A Roundtable on Ideas of Race, Ideologies of Racism: Roma Rights in Europe During the #BLM Moment

An introduction to a Roundtable, Ideas of Race, Ideologies of Racism: Roma Rights in Europe during the #BLM moment.

 

While across the Atlantic, the murder of George Floyd by Minneapolis police sparked an unprecedented reckoning in America with the country’s racist past and the enduring legacy of this history through current manifestations of systemic racism, in Europe the pandemic served as a catalyst for anti-Roma racism to resurge. Roma in Europe have been disproportionately affected by the pandemic from a public health perspective. More than that, Roma were also victim to many instances of racially motivated police violence, scapegoating in the media, and extreme quarantine measures. At first, European society seemed content to critique racially motivated violence in the US with little reflection about European manifestations of anti-Blackness, colonialism, xenophobia and racism. When statues started falling, and European civil society began to interrogate the manifold ways in which systemic racism permeates society, anti-Roma racism failed to precipitate any meaningful attention or response.
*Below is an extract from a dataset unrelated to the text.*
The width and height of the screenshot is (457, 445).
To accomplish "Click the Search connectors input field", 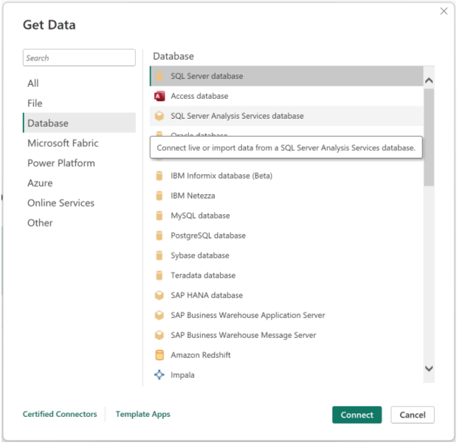I will (x=79, y=58).
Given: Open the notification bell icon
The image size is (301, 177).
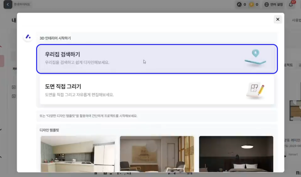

Romani people constitute Europe’s largest minority. They migrated to Europe during the twelfth century as a diasporic people from the Indian continent. Until 1865, Roma were held as slaves in the Romanian Principalities. During WWII, Roma were targeted for extermination on racial grounds, yet this integral part of European history often goes unmentioned. Today, the lasting effects of intergenerational trauma and exploitation continue to be felt in the treatment of Roma in Europe as they experience segregation, discrimination in access to safe housing, education, jobs, and health care. Given this long history of Romani persecution, how is it that during one of the most revolutionary moments of challenging global white supremacy and racism, anti-Roma racism has been completely absent from these conversations?

This roundtable reflects on the fundamental questions stemming from this glaring absence. It seeks to unveil how Roma fit into the racializing equation of contemporary global reckonings with colonialism and slavery and how the contemporary moment and the #BLM movement reframe and recharge the struggle for Romani liberation. Four scholars of race in the European space reflect on what “racism” means when referring to Romani people.  In her contribution, Sunnie Rucker-Chang highlights the numerous parallels and intersections between Romani and African American communities’ stories of race and racism. Marius Turda offers a close reading of contemporary manifestations of anti-Roma racism in Romania through the eugenicist lens. In doing so, Turda considers whether or not European societies have been able to reflect on their own investment in systems of white supremacy when it comes to their treatment of their largest minority. Manuela Boatcă’s piece is a poignant reflection on the politics of memory vis-à-vis the lack of remembrance of Romani history. In my own article, I fold Romani persecution into contemporary conversations around decolonization and anti-racism. Through a comparative and global perspective that takes into account Romani abjection, this roundtable brings to light aspects of coloniality, racism, and their afterlives that otherwise go unmentioned. It throws into stark relief the current situation of anti-Roma racism in Europe, documenting the historical and contemporary human rights abuses against the Roma, and critically investigates the ideologies of race and racism that buttress Romani persecution, ultimately enacting a decolonization of hegemonic histories and discourses that often fail to include the Roma.

 

Roundtable: Ideas of Race, Ideologies of Racism: Roma Rights in Europe During the #BLM Moment

 

Ioanida Costache is a PhD candidate at Stanford University in ethnomusicology. Her research explores issues of race and ethnicity, performance/construction of identity, cultural memory, trauma, and history as they intersect in Romanian-Romani musico-oral traditions.